100 Posts: Deleted December Wrap Up

UntitledThat’s right everyone; I’ve reached 100 posts! It seems crazy that in a few short months I went from having nothing published, to having two books published, a website, a blog and a following. I can’t believe I managed to find 100 things to blog about, or that any one listened, but at 2,500 views, I feel pretty good, especially seeing most of them aren’t from friends and family! (Not that you aren’t great, but I don’t have much by the way of those! Plus, why would they read my blog when I talk their ears off about it, you know 24/7?)

Today also wraps up Deleted December. It will be the last post that shows editing and deleted scenes from my newly published novel, Walking in the Shadows. If you aren’t familiar with it, it’s a Young Adult Romantic Suspense novel. You can check out more about it by clicking the novels title in the menu. I would like to know how everyone felt about Deleted December. If you haven’t read the book, did it prompt you to do so? If you have read the book, did you enjoy the peek into the writing process and at scenes you didn’t get to see?

I would love some feedback on this. I suppose we should get on with it, mhmm?

Stated exercise
Answer these from the blog post above:
(a) How many books has the writer published?
(b) What genre is Walking in the Shadows?
(c) What do the Deleted December posts show from the novel?

Given material
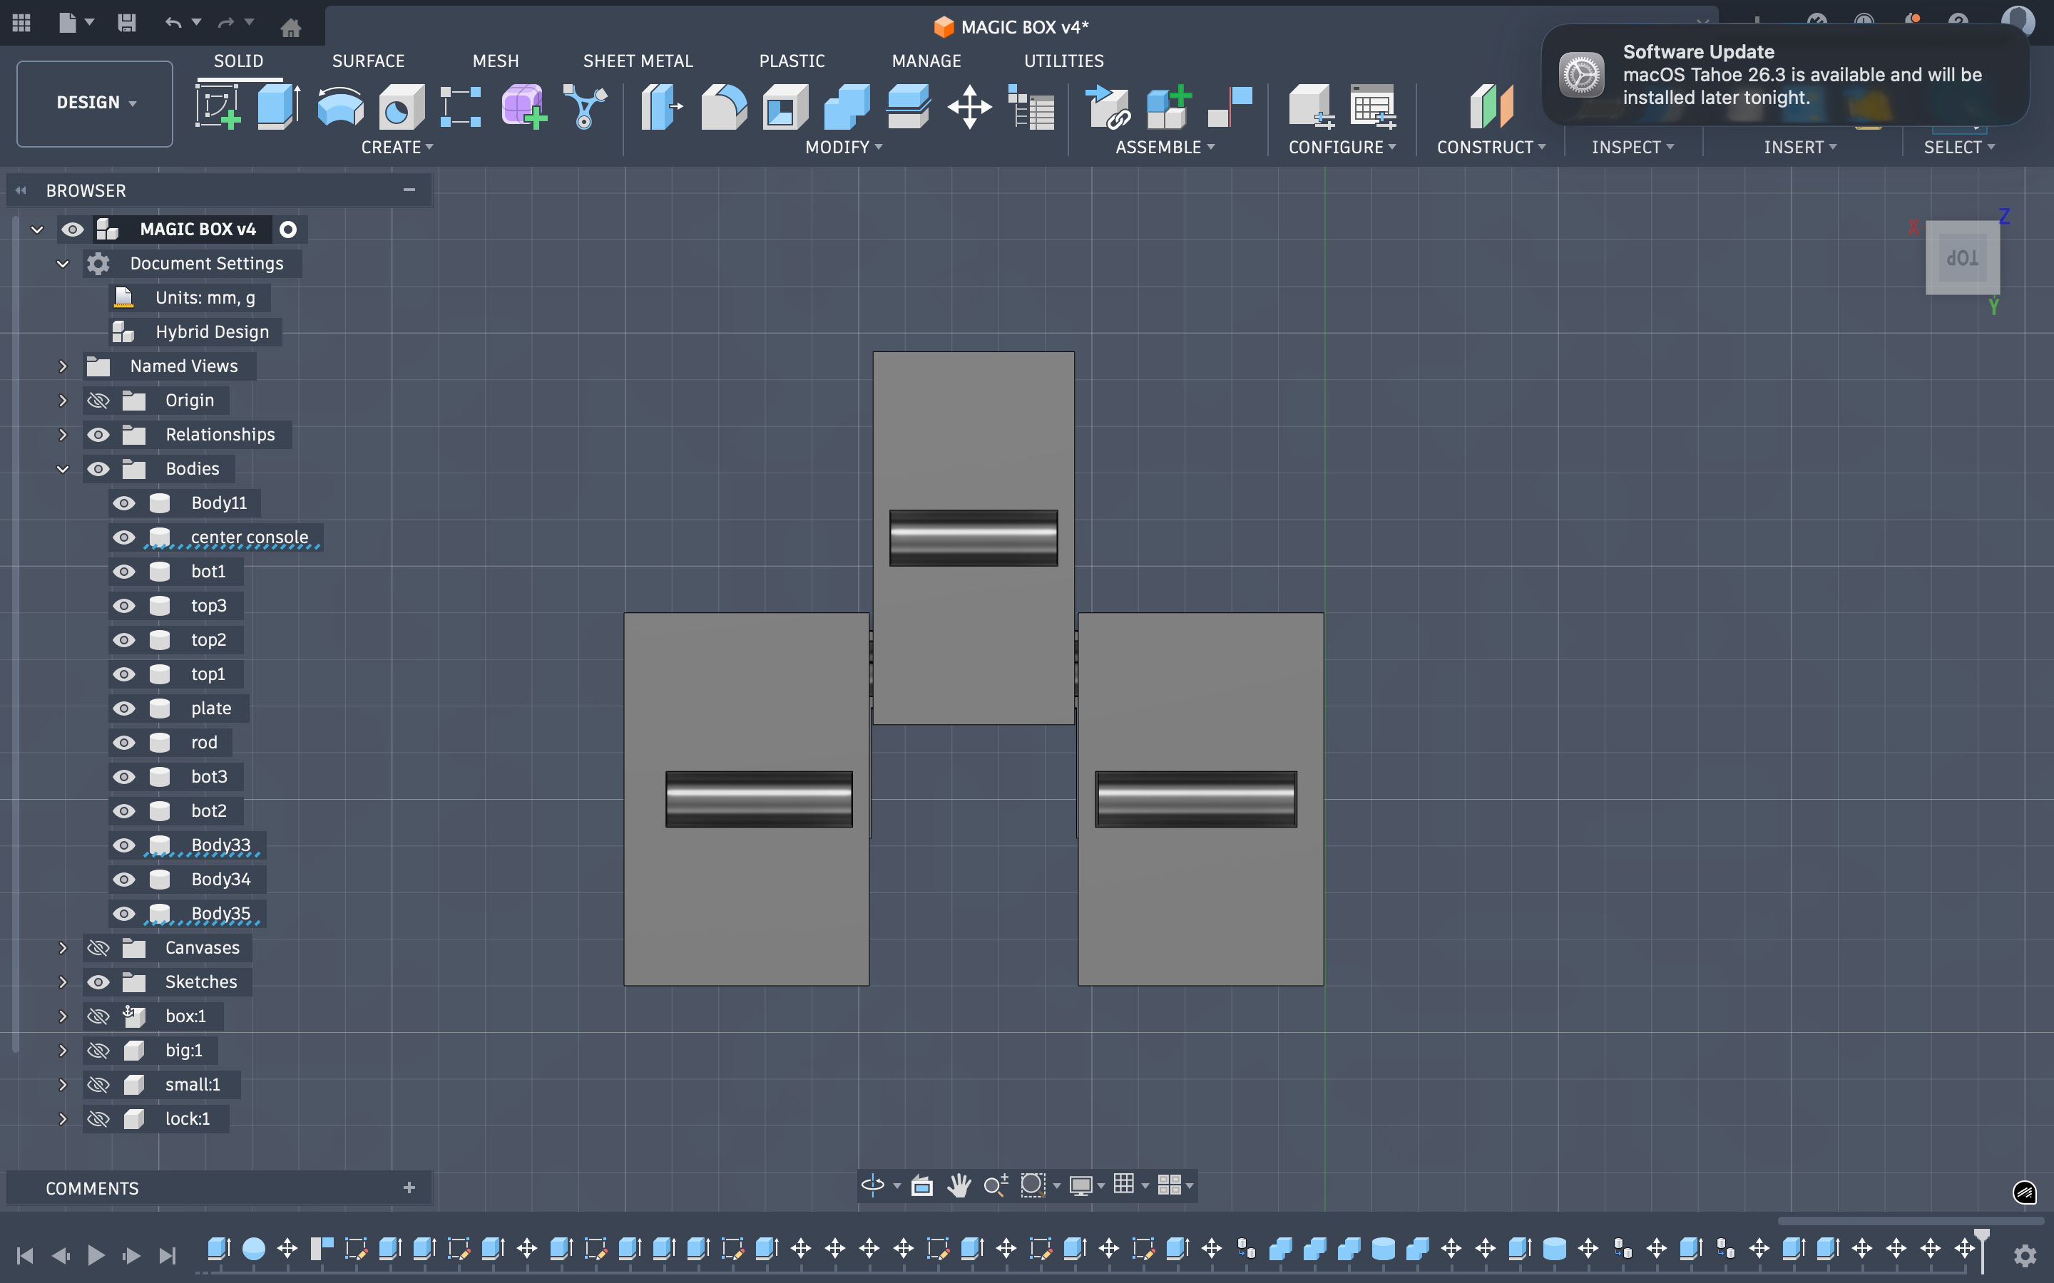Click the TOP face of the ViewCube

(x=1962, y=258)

Exercise answer
(a) Two.
(b) Young Adult Romantic Suspense.
(c) Editing and deleted scenes.